The fate of Jozefow
Jozefow was one of the Jewish Ghettos that is mentioned in Ordinary Men. Originally, Jozefow was not a community created by the Nazi’s to alienate the Jews, rather a community created by Jews and Poles in the 18th century to live in harmony together. It was originally settled by the Zamoyski family, who owned and operated a paper mill that resided in the town. Many of the citizens that lived within city limits worked in the paper mill, printing books. The most common language that was printed was Hebrew, due to the large Jewish population in Jozefow.
With the onset of World War Two, Jozefow experienced many changes, in September 1939 the town was bombed by the Germans, destroying much of it. During that time the Soviets also occupied the town. Due to evacuation of Jews from other parts of Europe, one thousand Jews from Jozefow were able to escape safely into the Soviet Union before the Nazi army came, evacuated, and transported the Jews elsewhere for extermination. The downfall of Jozefow began in March of 1941, during that time over 600 Jews were placed in Jozefow from Konin in a Nazi round up. Jozefow would later become a Jewish Ghetto where the Nazis would heard all the Jews together and wait to herd them out to the camps, with the new Jews entering Jozefow the city began to encounter overcrowding problems, there were not enough homes, food, or resources for the amount of people that were inhabiting such a little village. A rationing program began in order to feed everyone equally. Each Jew would receive 72 grams of bread a day, 200 grams of sugar and 60 grams of soap a month. Toward the end of 1941 a typhus epidemic spread quickly throughout the village, impacting many that lived there.
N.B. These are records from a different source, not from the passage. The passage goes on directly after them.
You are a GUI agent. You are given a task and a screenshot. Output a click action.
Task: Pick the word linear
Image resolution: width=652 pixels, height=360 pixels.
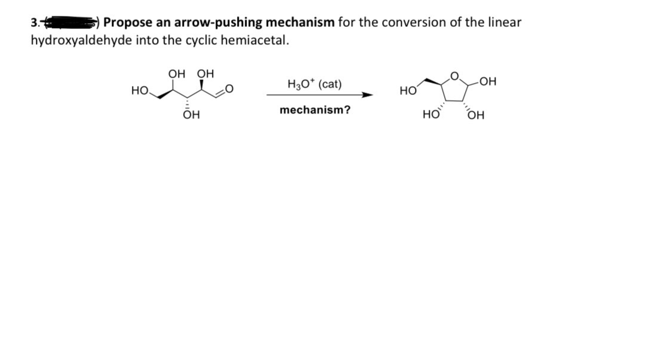pos(504,23)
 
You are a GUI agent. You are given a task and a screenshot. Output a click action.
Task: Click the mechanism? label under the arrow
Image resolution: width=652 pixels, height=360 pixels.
pos(315,110)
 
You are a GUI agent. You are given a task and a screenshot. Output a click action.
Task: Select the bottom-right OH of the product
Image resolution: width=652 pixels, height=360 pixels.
pos(476,115)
The Jewish extermination of Jozefow began in May 1942 when the Gestapo arrived and arrested 20 Jews within the village that were marked on a list. The reasoning behind the arrests was the accusation that they were communist and taken to prison for breaking Nazi law. Later in May three more Gestapo men arrived and shot 130 Jews that were walking in the streets. This is the first known massacre to happen within the village. The fate of the Jews in Jozefow increasing went downhill. In July of 1942 the 101st Reserve Police Battalion executed between 1,300 and 1,500 Jews in a single day. The remaining survivors, roughly 300 were taken to the railway station, shoved into cattle cars where they would met their fate in a concentration camp. Many other small villages like Jozefow were subject to this misfortune. The third Reich’s goals in achieving the “Final Solution” deemed successful in the small village of Jozefow. A village that once was built up to make and distribute Hebrew books was turned into a ghost town less than 200 years later.